First off, why the mix of Props and BS2s? There are two very different types of firmware to maintain for one device plus using Props makes it a little easier to multiplex the coms. I would simply common all the receives together to the one FTDI chip and then tie all the transmits together via series resistors. The receive cog would detect a device select sequence (perhaps even just a $F1..$F5) so that it would buffer all data and enable the transmitter. This is assuming that you have control of the VB source and certainly that would simplify things.
An alternative to this is to have a Prop dedicated solely to muxing 5 comports to one.
I don't know if this is a one-off or there are more but you could lock down the serial# of the FTDI so that changing units would not necessitate reconfiguring the Windows coms ports.
Just some thoughts.
Just buy a USB hub to at least test your idea, & system, they are cheap enough ?
I presume you want to connect USB-Star because all boards are supplied as modules, all with USB included ?
So you are making a motherboard to take all these modules ?
If all boards do not HAVE to use USB, but can use 3.3V Serial, then you can time-share a single FTDI-USB, by coding all
modules to have the same protocol state engine.

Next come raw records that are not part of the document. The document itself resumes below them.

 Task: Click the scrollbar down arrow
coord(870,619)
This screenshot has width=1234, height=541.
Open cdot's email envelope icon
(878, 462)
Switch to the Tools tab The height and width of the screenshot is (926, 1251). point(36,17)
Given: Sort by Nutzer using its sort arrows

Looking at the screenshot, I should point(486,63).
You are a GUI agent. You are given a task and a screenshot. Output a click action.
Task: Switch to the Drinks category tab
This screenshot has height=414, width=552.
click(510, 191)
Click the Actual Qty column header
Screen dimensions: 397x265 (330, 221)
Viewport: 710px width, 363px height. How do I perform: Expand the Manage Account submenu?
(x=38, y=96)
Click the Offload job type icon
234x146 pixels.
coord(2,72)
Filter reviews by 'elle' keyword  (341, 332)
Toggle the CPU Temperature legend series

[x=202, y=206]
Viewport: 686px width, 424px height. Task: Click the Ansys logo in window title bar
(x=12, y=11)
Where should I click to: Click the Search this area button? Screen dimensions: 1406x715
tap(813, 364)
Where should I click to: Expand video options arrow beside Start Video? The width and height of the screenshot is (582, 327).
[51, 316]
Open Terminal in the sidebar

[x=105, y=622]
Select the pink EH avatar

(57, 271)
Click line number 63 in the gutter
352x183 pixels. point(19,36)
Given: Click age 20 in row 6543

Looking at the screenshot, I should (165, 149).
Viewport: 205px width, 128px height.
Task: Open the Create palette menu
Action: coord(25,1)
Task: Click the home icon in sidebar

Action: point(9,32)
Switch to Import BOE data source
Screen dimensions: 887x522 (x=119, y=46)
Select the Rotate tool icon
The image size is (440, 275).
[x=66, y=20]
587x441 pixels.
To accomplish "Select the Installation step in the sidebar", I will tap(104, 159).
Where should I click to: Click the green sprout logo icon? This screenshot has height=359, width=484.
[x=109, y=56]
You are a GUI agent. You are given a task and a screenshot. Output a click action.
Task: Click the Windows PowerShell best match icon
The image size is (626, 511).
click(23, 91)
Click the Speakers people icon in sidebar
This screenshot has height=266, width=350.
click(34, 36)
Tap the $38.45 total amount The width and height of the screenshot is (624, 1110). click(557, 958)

That costs SW, but not a huge amount.
All units listen and parse the same RXD stream, and only ONE replies, to a packet for it.
The TXD replies logically AND merge, to feed into the FTDI.RXD
Typical of this is something like
[startsymbol][Length][Address][Message]
All units trigger on [StartSymbol] and extract Length. If Address is not them, they continue to count receive bytes until length.
Then they go back to Wait on Start.
This is why you need to try it. Windows shuffles COM ports, and a HUB gives it more to shuffle....
Try it on various PCs and confirm how the whole system 'comes up', and then change a FTDI config slightly, and check again.
Usually that moves the serial port in Windows.
If the user does not change ports, your PC SW will need to go looking and verify the port is what it hopes it is.
That can get tricky if OTHER products are on still more serial ports...
Even using the single channel objects you would use 6 cogs plus one running Spin to manage the data and still have a "silver bullet" left over! Love the Prop.
Yep, got to love the flexibility and adaptability the 8 cogs, deterministic timing, and software peripherals give you.